Моя жизнь полностью изменилась. Почти все, чем я привык заниматься, все, что меня радовало, стало теперь «не для меня». Например, в школе я был геймером. Ночами пропадал в компьютерных клубах. Если запить самый дешевый растворимый кофе из пакетика газированной минеральной водой, то точно не будешь спать до утра. Я играл и дома; в школьные годы, казалось, я успевал все. Теперь компьютерные игры остались на жестком диске – я завязал и с Counter-Strike, и со всеми стратегиями и RPG, даже перестал играть в третьих «Героев» и The Elder Scrolls III: Morrowind, хотя раньше не представлял свой день без миров, которые дарили мне эти игры.
Норма
Всю жизнь мы убеждаем себя в собственной нормальности. Когда я заболел, то у меня было два варианта нормального будущего. Первый: болеть – нормально, ты имеешь на это право, общайся с такими же, как ты, со слабовидящими, потому что так тебе не надо напрягаться. Ты не будешь выделяться среди них, не будешь чувствовать, что «другой». Второй: то, что ты заболел – нормально, но ты жил и по-другому, поэтому твоя норма – перестать болеть, не привыкать к «больному» состоянию.

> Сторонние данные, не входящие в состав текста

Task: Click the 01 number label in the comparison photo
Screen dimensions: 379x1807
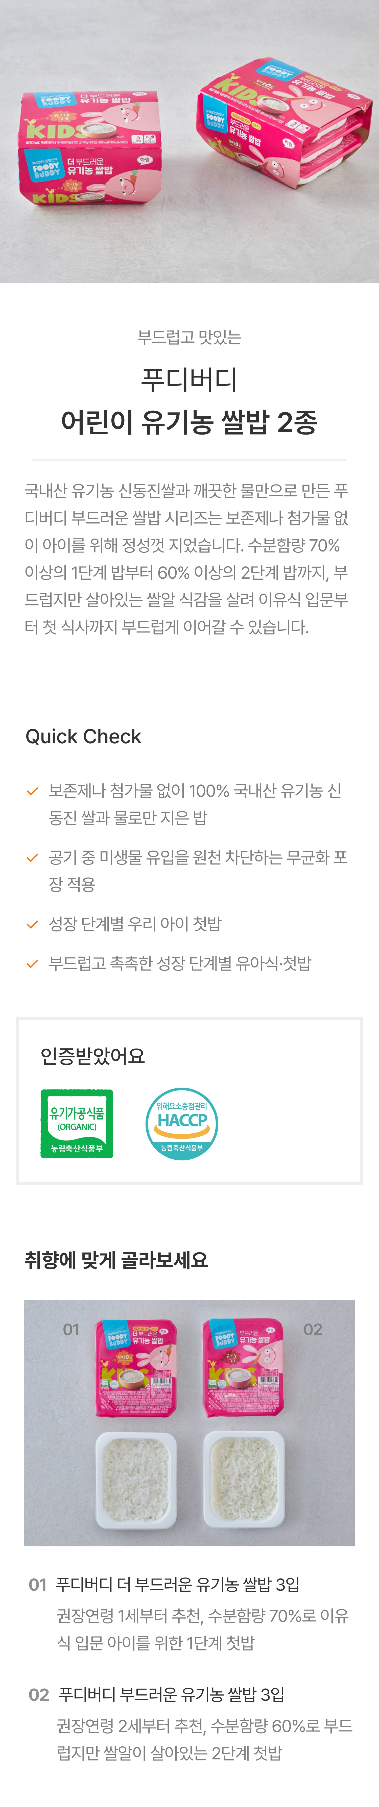Action: (x=72, y=1329)
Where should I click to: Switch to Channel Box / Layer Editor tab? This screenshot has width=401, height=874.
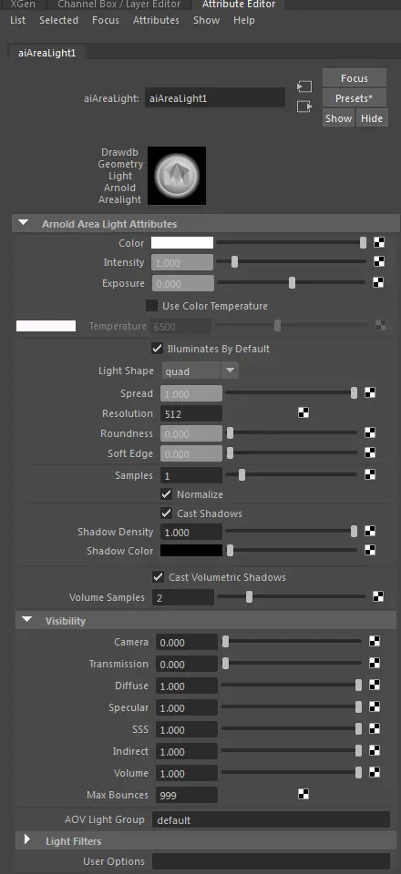point(118,5)
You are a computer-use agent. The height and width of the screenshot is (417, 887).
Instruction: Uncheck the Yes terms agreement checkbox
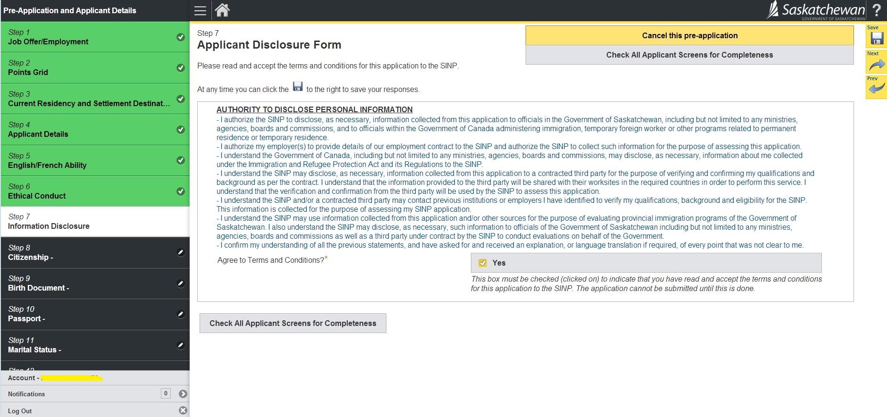[483, 263]
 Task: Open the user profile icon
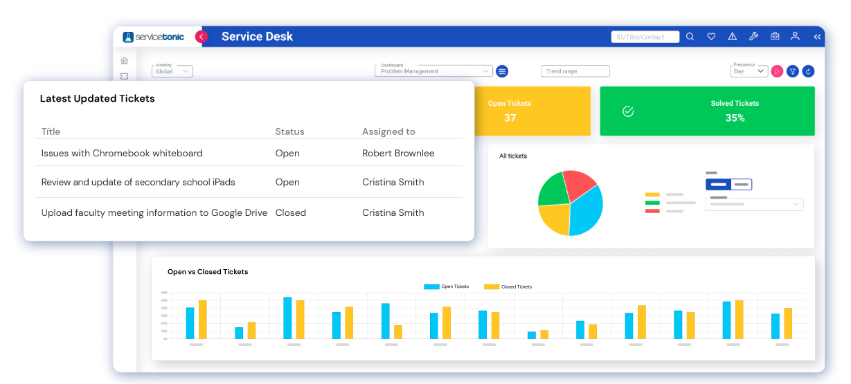point(795,37)
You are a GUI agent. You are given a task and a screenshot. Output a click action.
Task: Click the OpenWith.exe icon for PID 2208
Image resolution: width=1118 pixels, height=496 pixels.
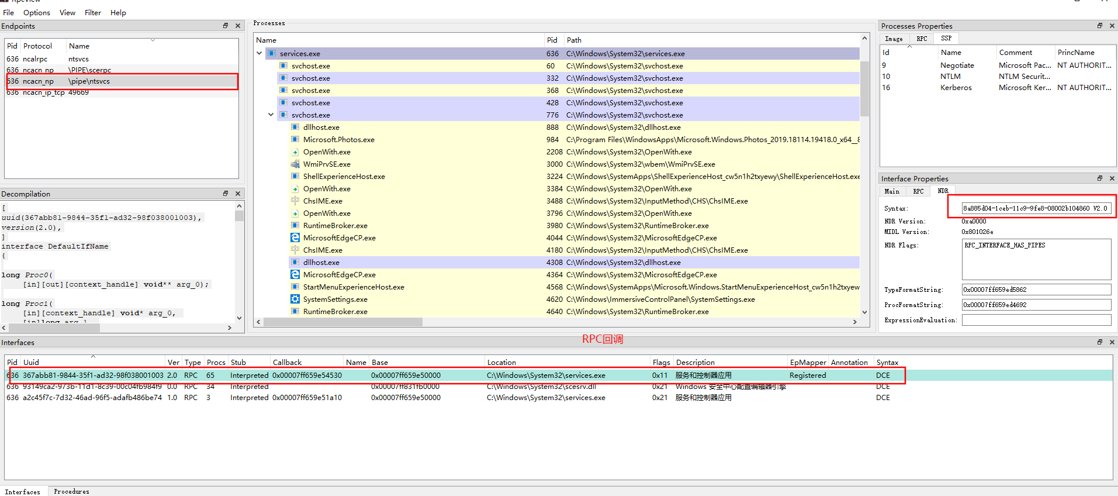[295, 152]
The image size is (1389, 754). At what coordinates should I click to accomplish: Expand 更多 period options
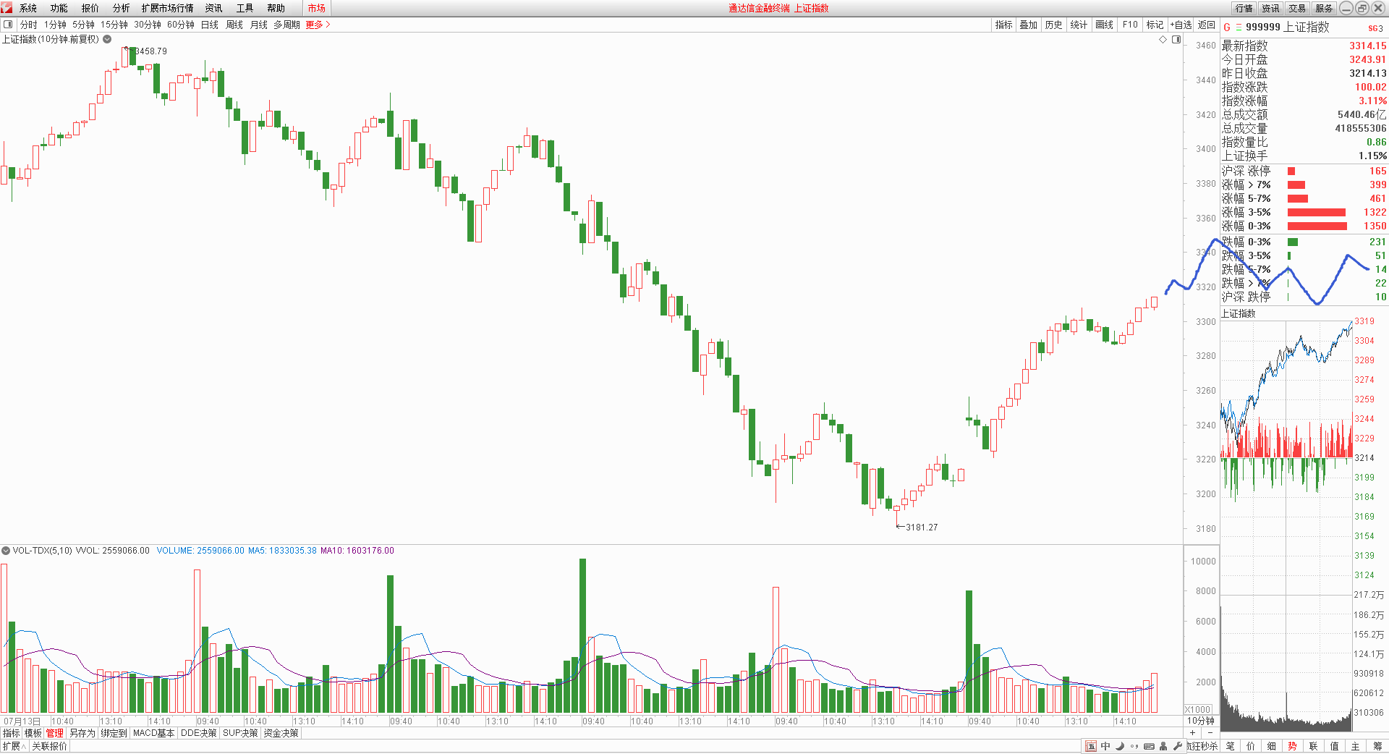(318, 25)
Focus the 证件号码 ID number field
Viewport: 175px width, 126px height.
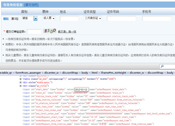click(x=121, y=18)
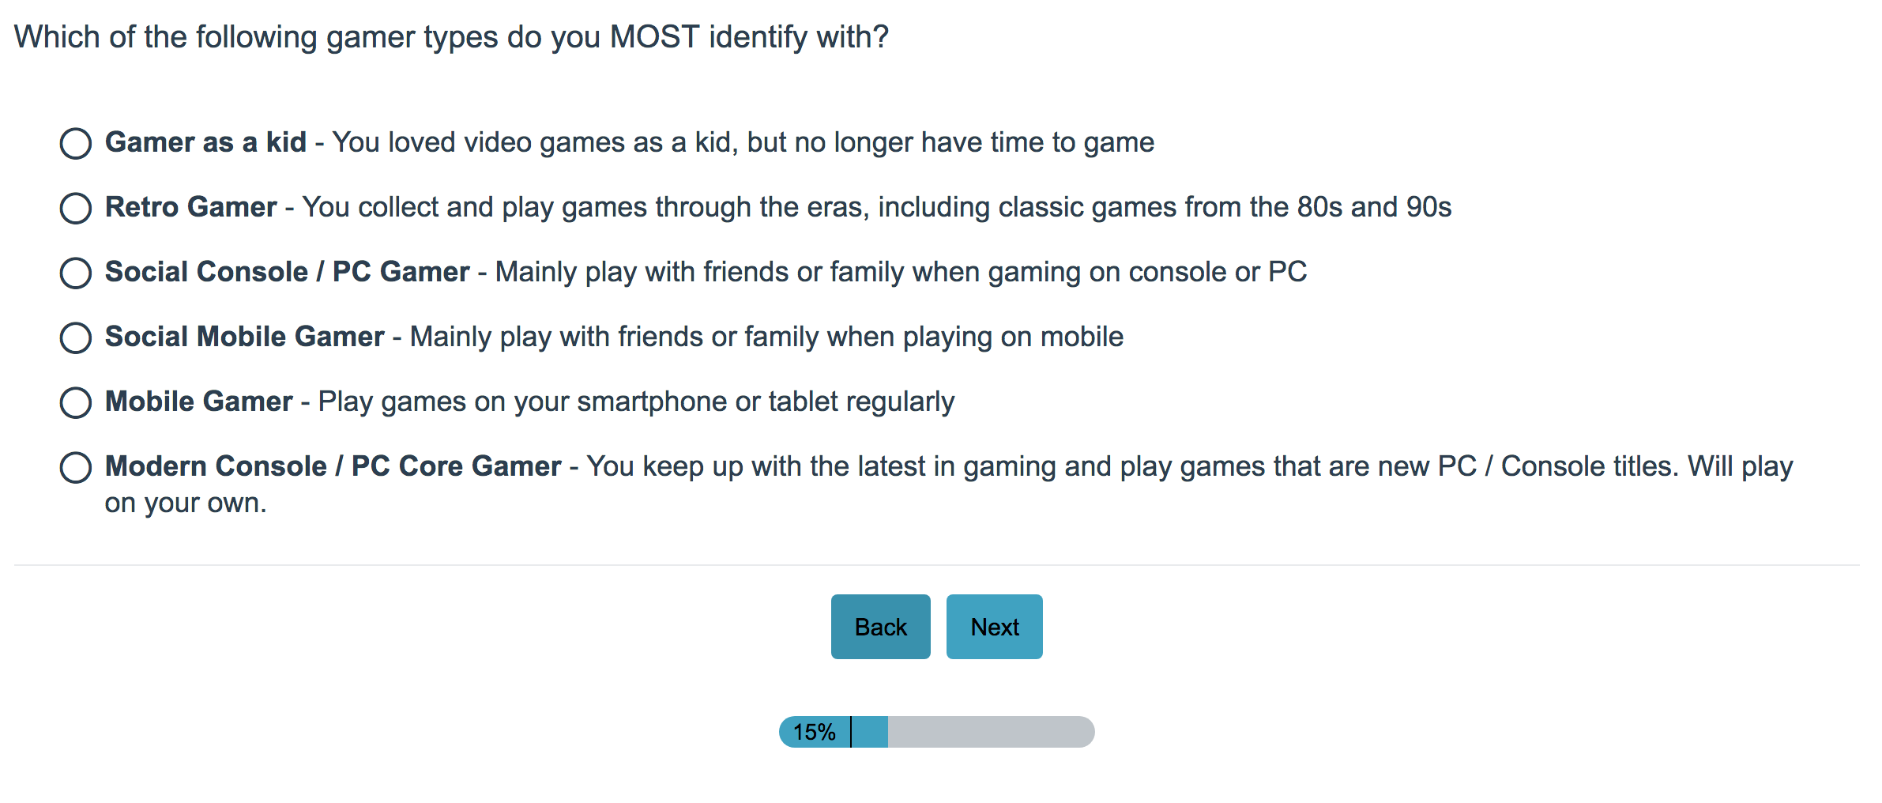Click the 15% progress label
This screenshot has height=803, width=1882.
tap(814, 733)
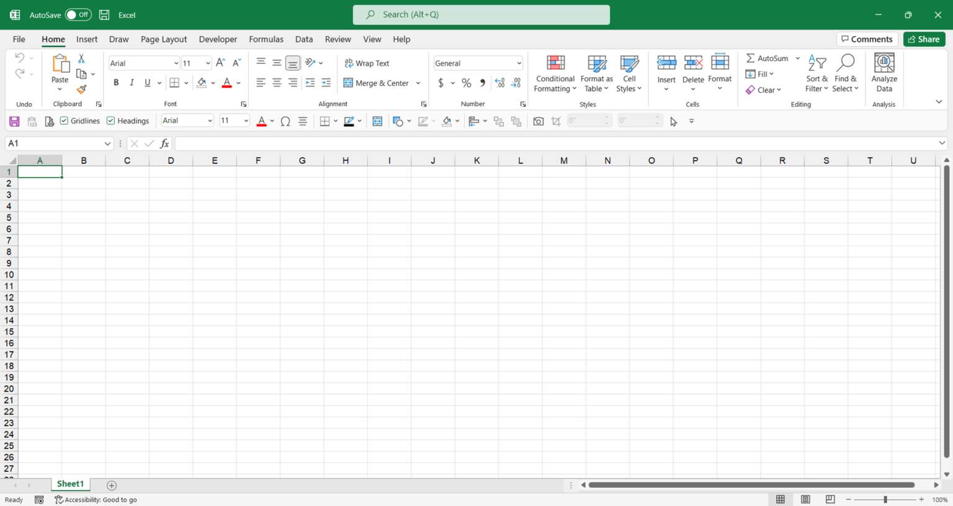Image resolution: width=953 pixels, height=506 pixels.
Task: Select the Sheet1 tab
Action: [x=70, y=484]
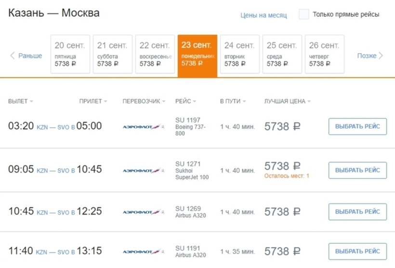Click Aeroflot logo on flight SU 1197

[144, 127]
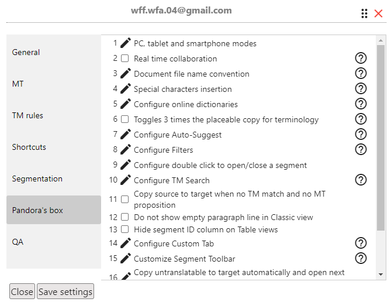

Мое зрение в 2007 году можно описать через три образа. Первый – газовая горелка, которая у большинства людей горит на нормальной мощности, а у меня ее сильно притушили. Второй – туман: все объекты я стал видеть нечетко на расстоянии пары метров. И наконец, в искусстве есть такое направление – пуантилизм, когда мир показан художником через точки: по сути, все состоит из круглых пикселей. Когда я устаю, то мой мир именно такой.